[AIM OF THE TASK]
In the material, swap "LTE" for "5G" in the lines from the one with "Toggle the select-all checkbox in header" up to and including the one with "point(714,52)". Give those lines back otherwise unchanged, leaving the pictures out.

Pointing records for screenshots and pages:

++++

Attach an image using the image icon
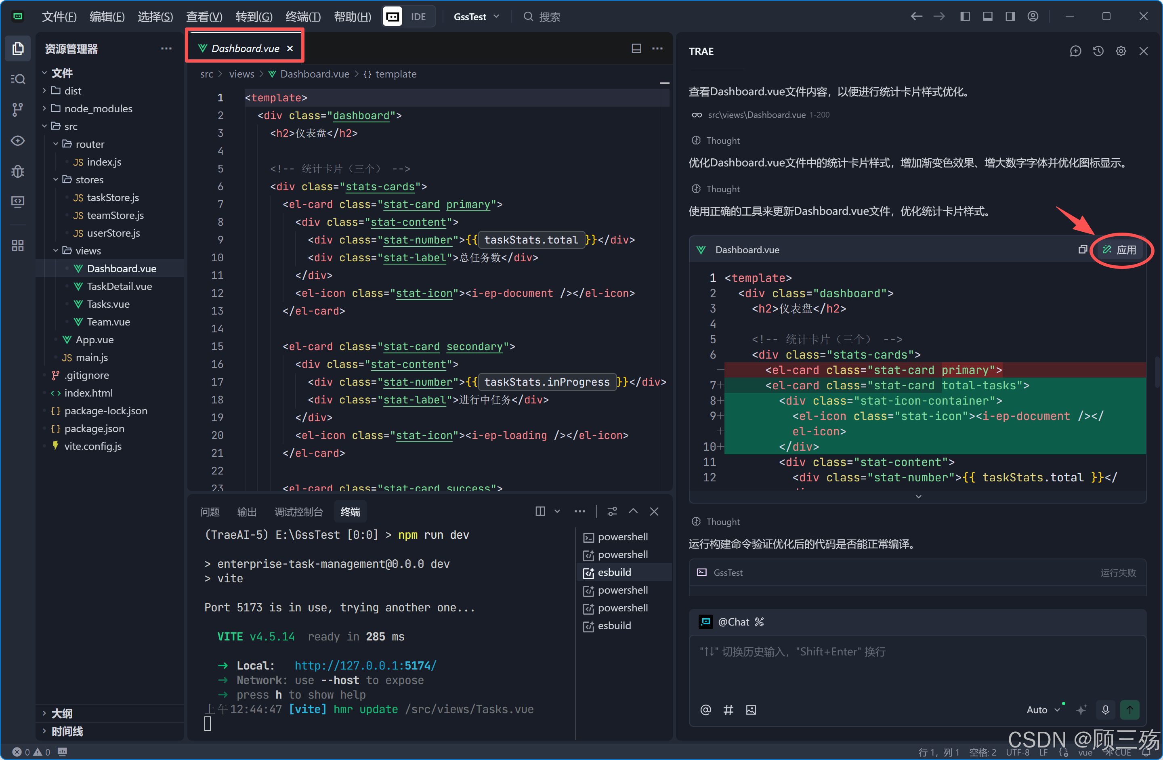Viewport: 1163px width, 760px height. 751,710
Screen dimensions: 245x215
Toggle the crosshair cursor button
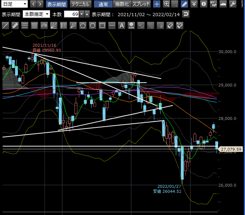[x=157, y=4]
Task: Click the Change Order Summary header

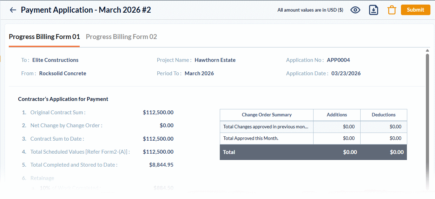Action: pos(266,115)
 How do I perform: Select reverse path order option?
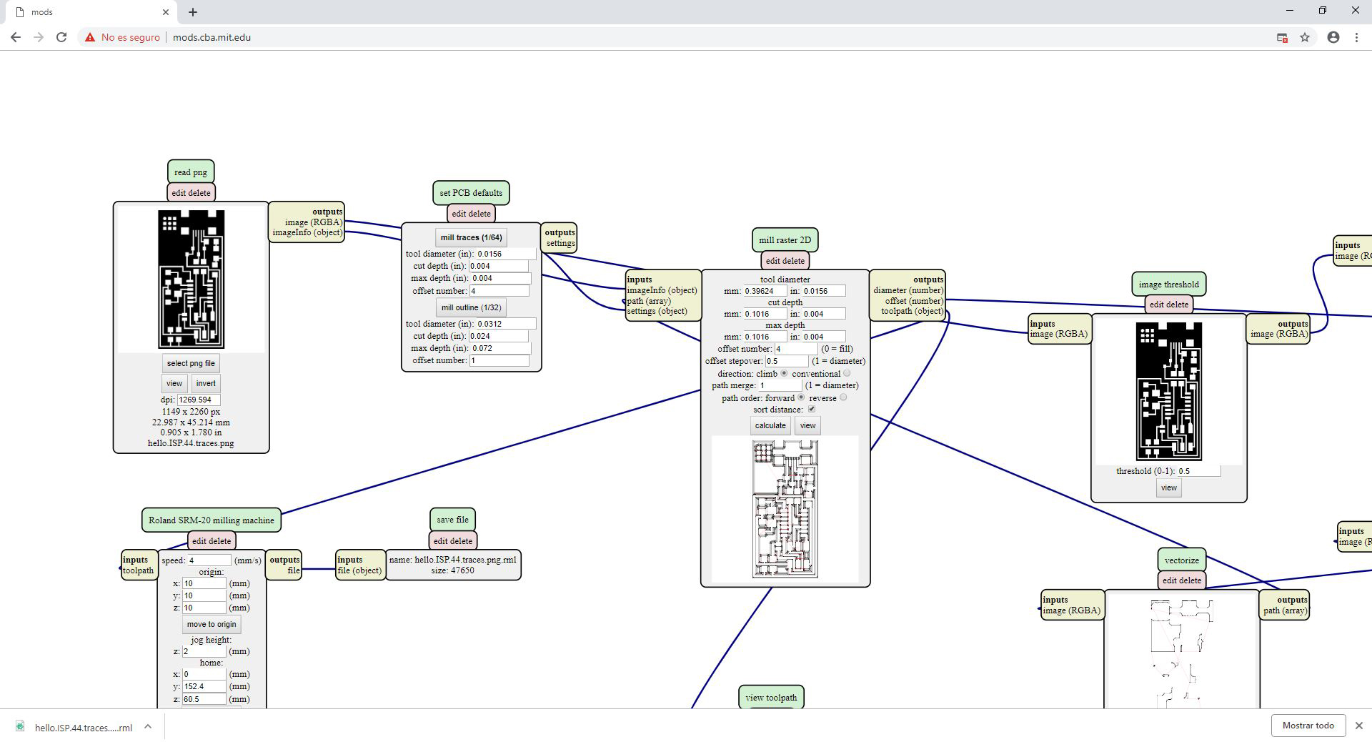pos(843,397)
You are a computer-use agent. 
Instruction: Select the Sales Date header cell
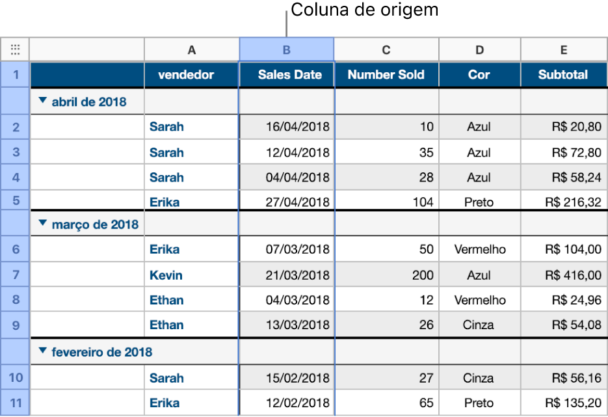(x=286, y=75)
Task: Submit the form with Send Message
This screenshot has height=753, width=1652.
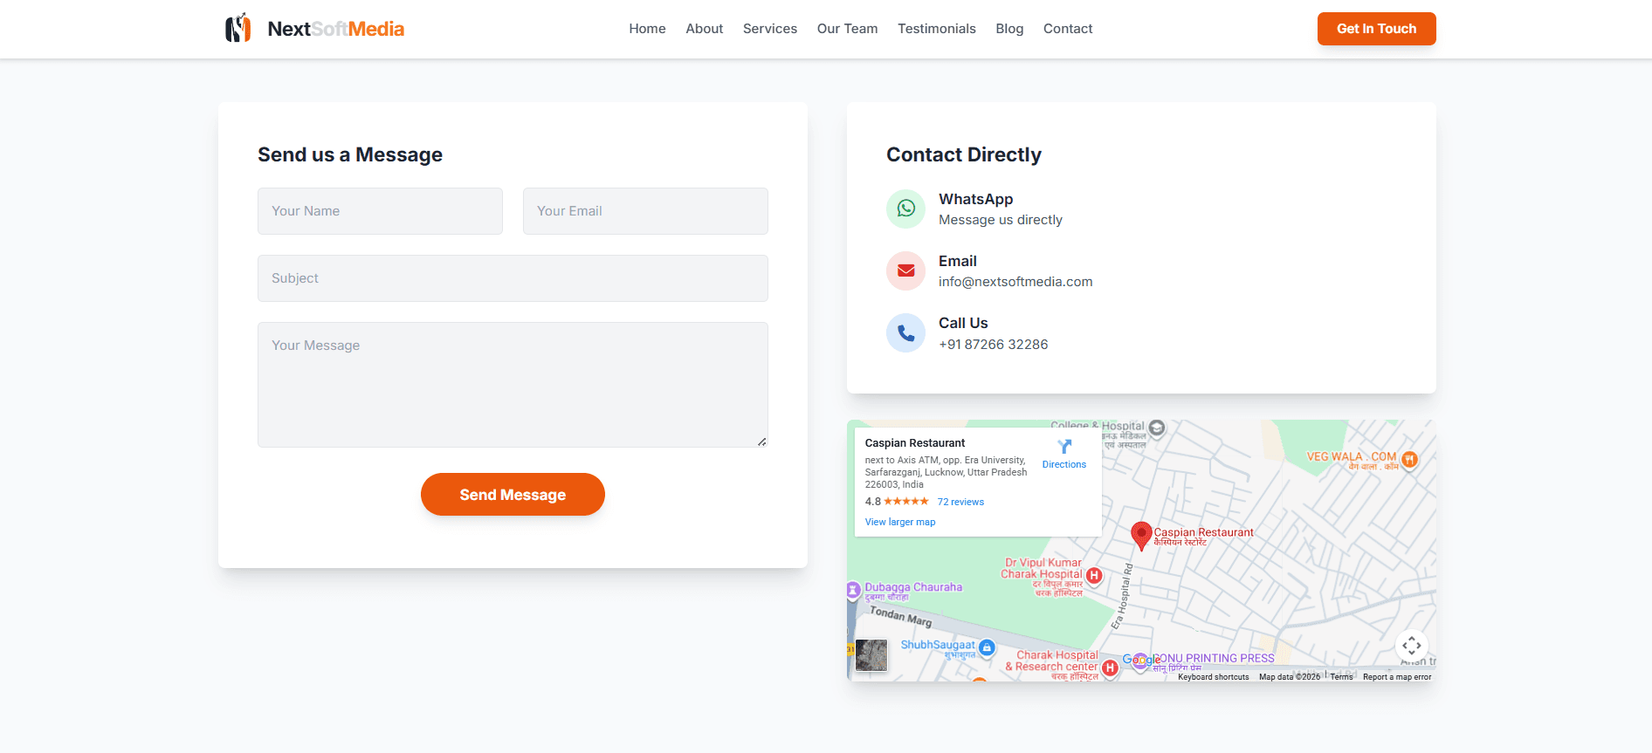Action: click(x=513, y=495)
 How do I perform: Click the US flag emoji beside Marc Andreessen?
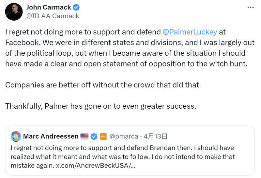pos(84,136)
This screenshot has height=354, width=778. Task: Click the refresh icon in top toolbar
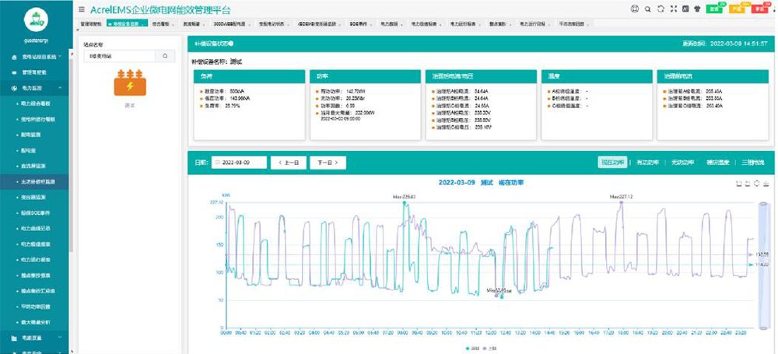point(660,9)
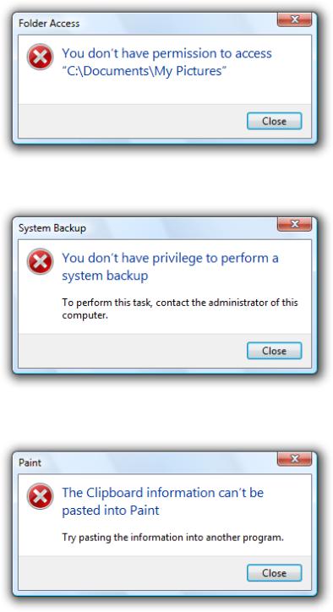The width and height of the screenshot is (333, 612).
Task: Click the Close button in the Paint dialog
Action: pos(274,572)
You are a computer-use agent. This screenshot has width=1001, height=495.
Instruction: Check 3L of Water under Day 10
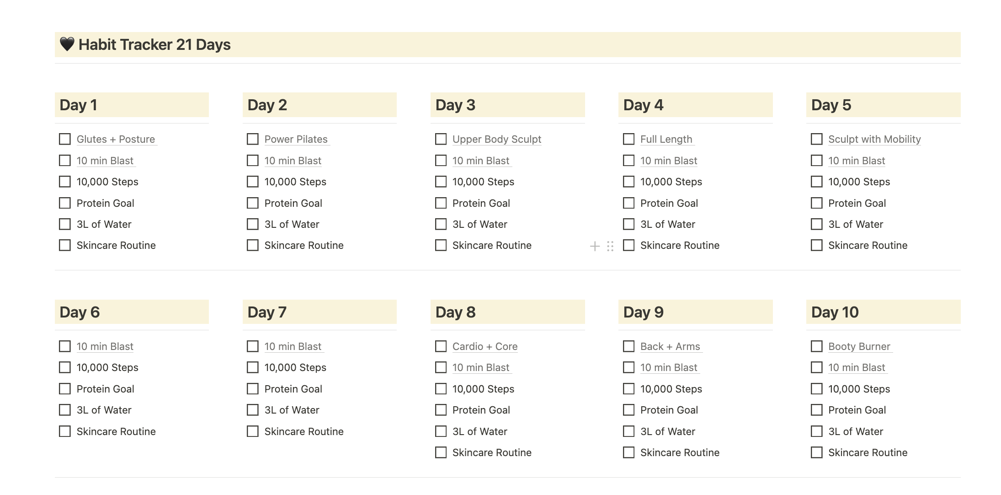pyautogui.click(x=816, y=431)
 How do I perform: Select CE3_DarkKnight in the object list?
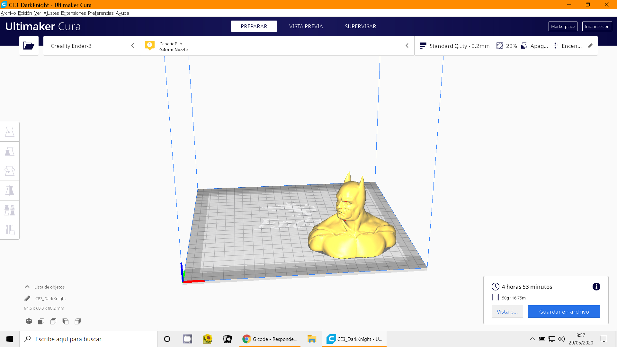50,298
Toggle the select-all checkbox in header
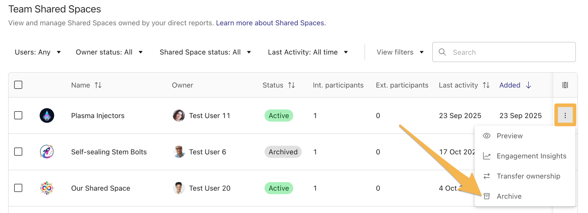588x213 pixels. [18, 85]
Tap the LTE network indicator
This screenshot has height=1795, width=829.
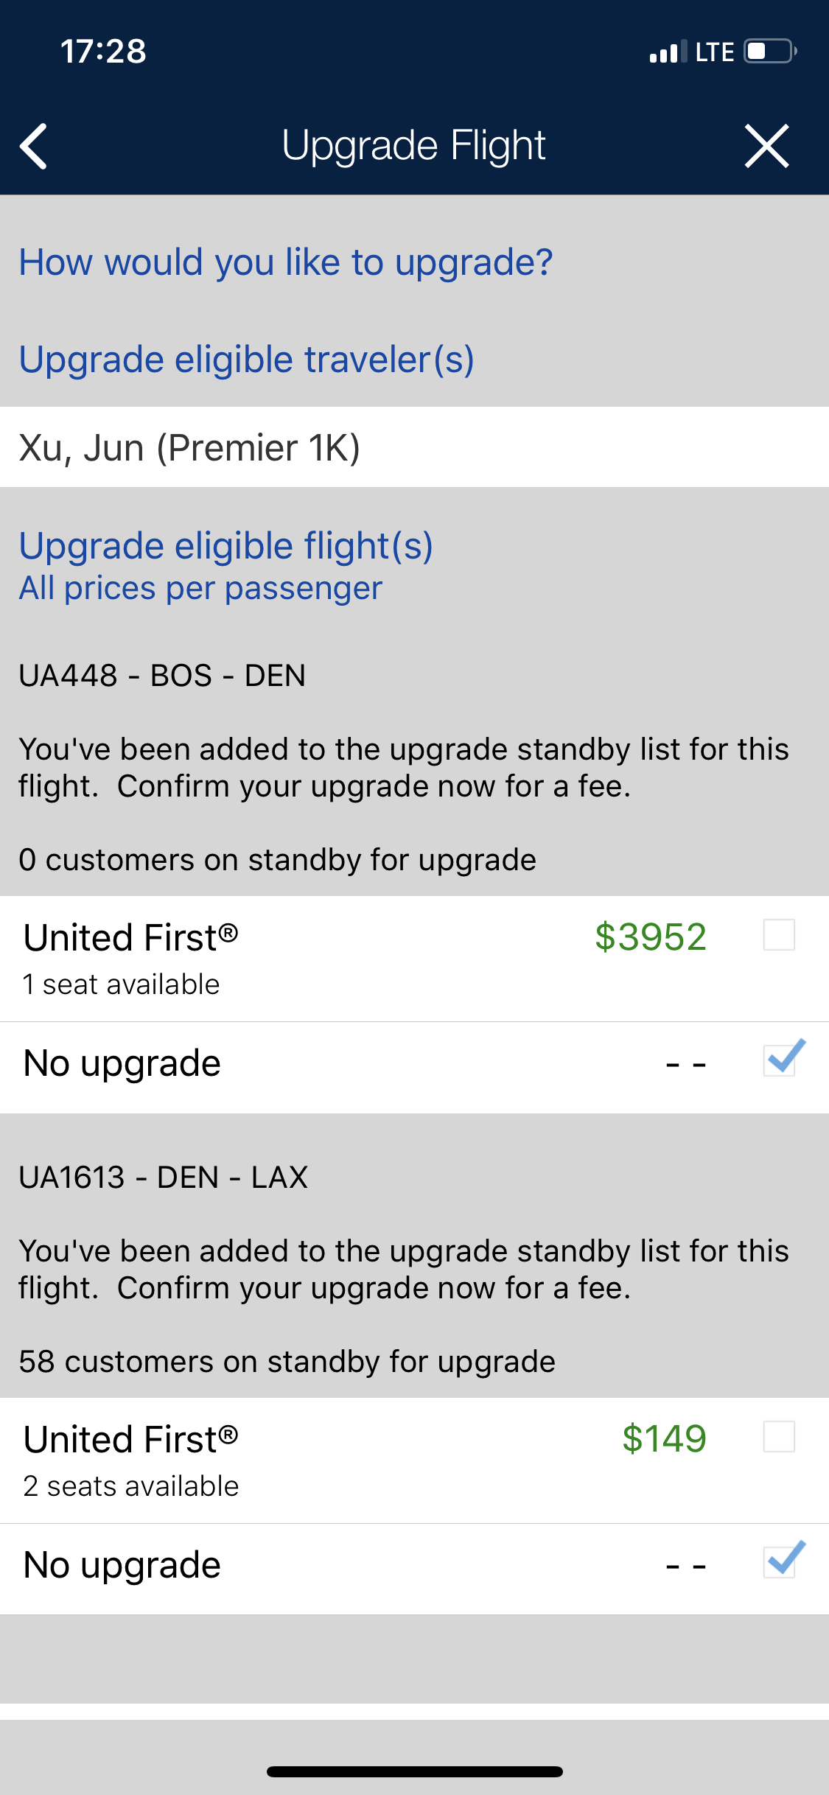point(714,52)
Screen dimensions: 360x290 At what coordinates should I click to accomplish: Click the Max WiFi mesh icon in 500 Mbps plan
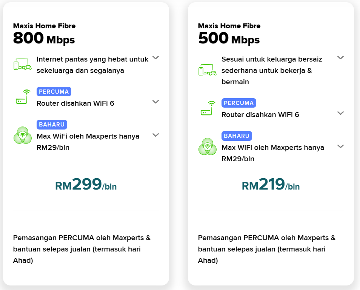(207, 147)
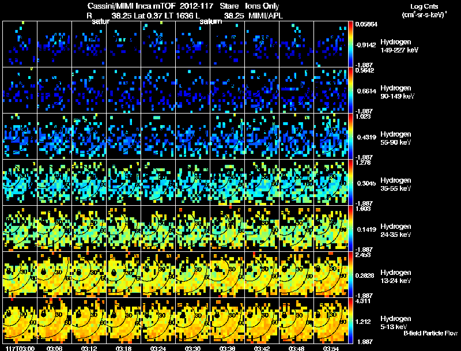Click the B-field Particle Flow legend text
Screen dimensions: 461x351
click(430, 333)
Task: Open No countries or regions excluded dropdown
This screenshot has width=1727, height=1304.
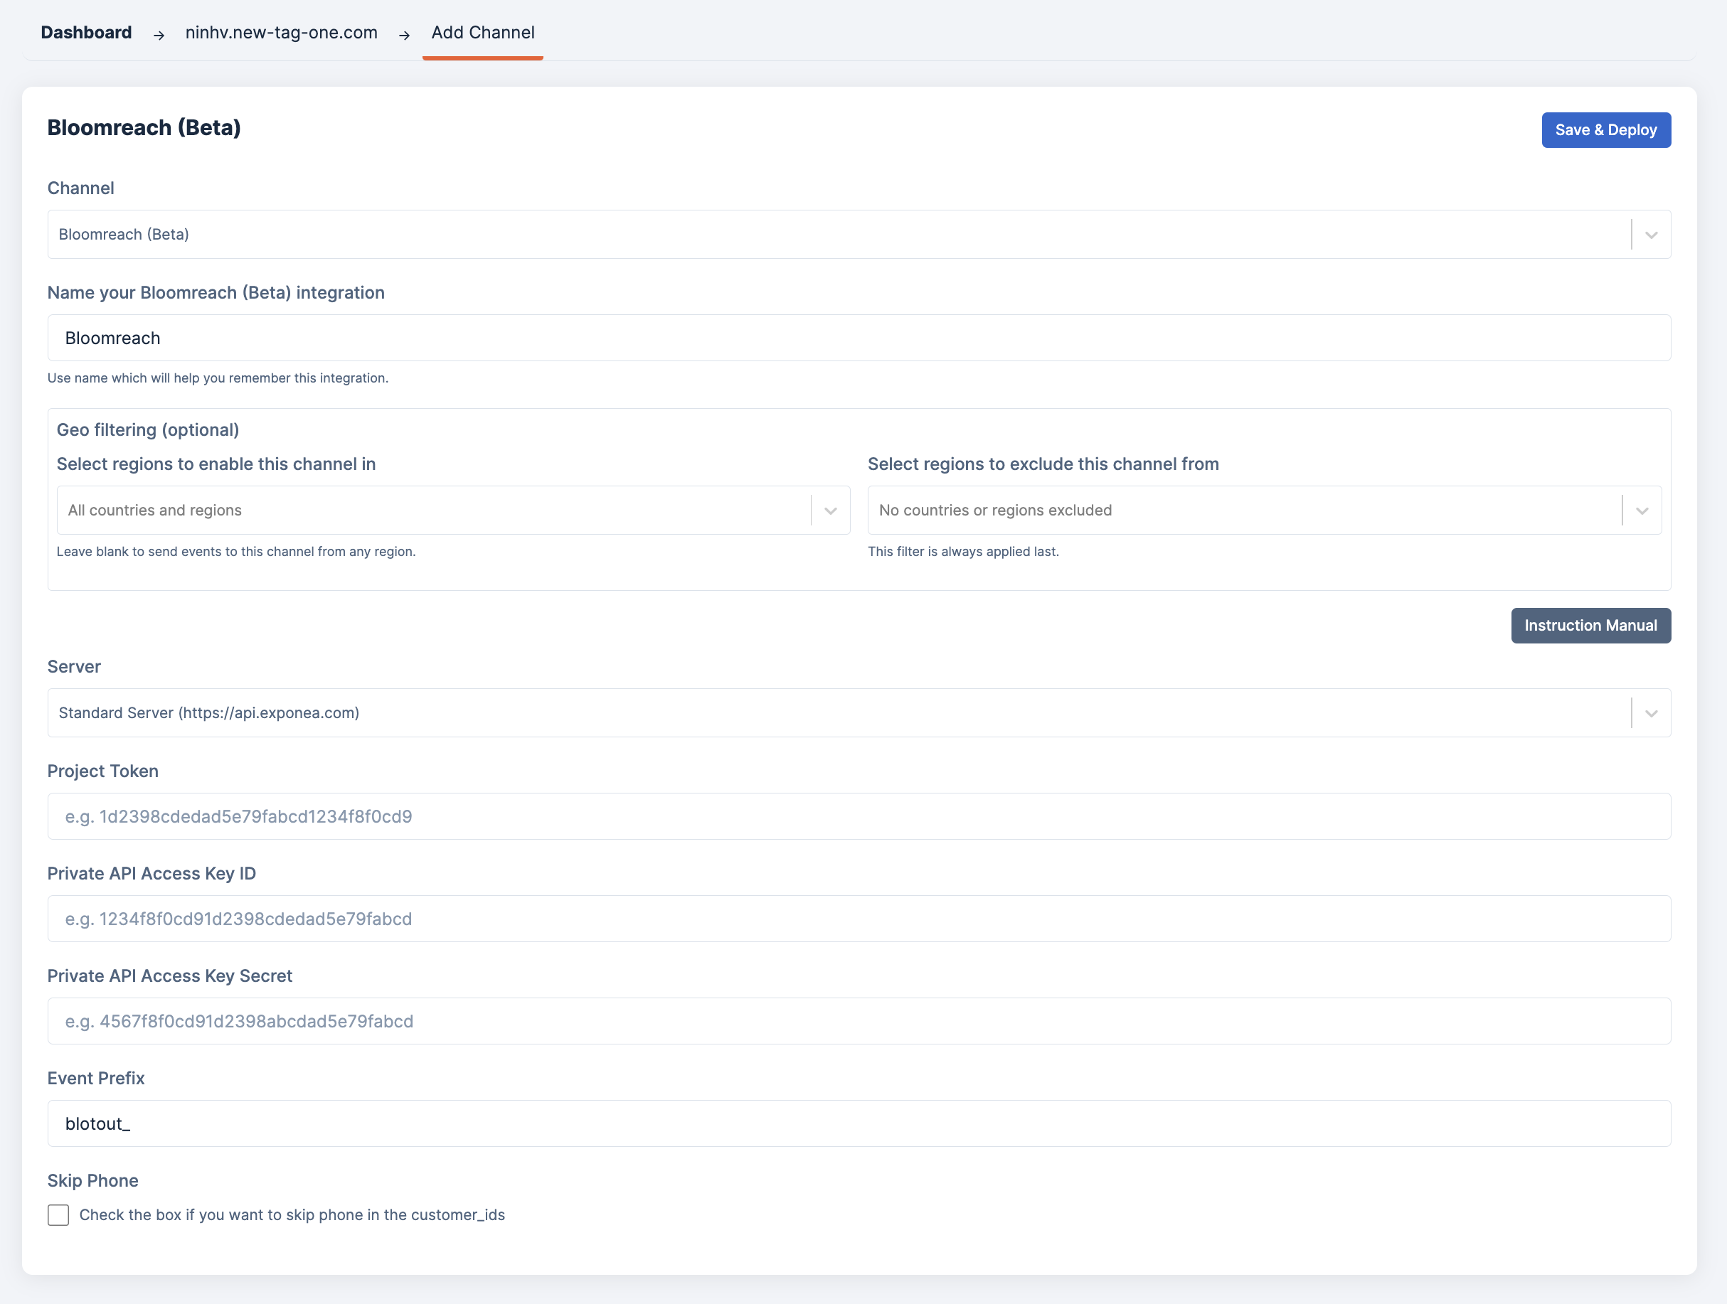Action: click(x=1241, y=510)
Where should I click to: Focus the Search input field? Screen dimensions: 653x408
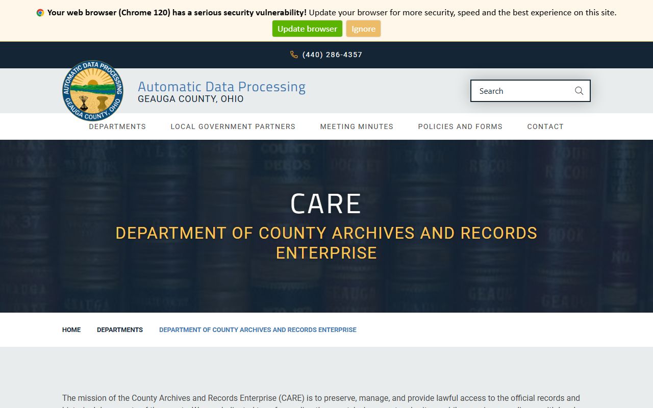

++++

[CORRECT RESULT]
Toggle the select-all checkbox in header
588x213 pixels. [18, 85]
Tap the 5G network indicator
This screenshot has height=1795, width=829.
point(714,52)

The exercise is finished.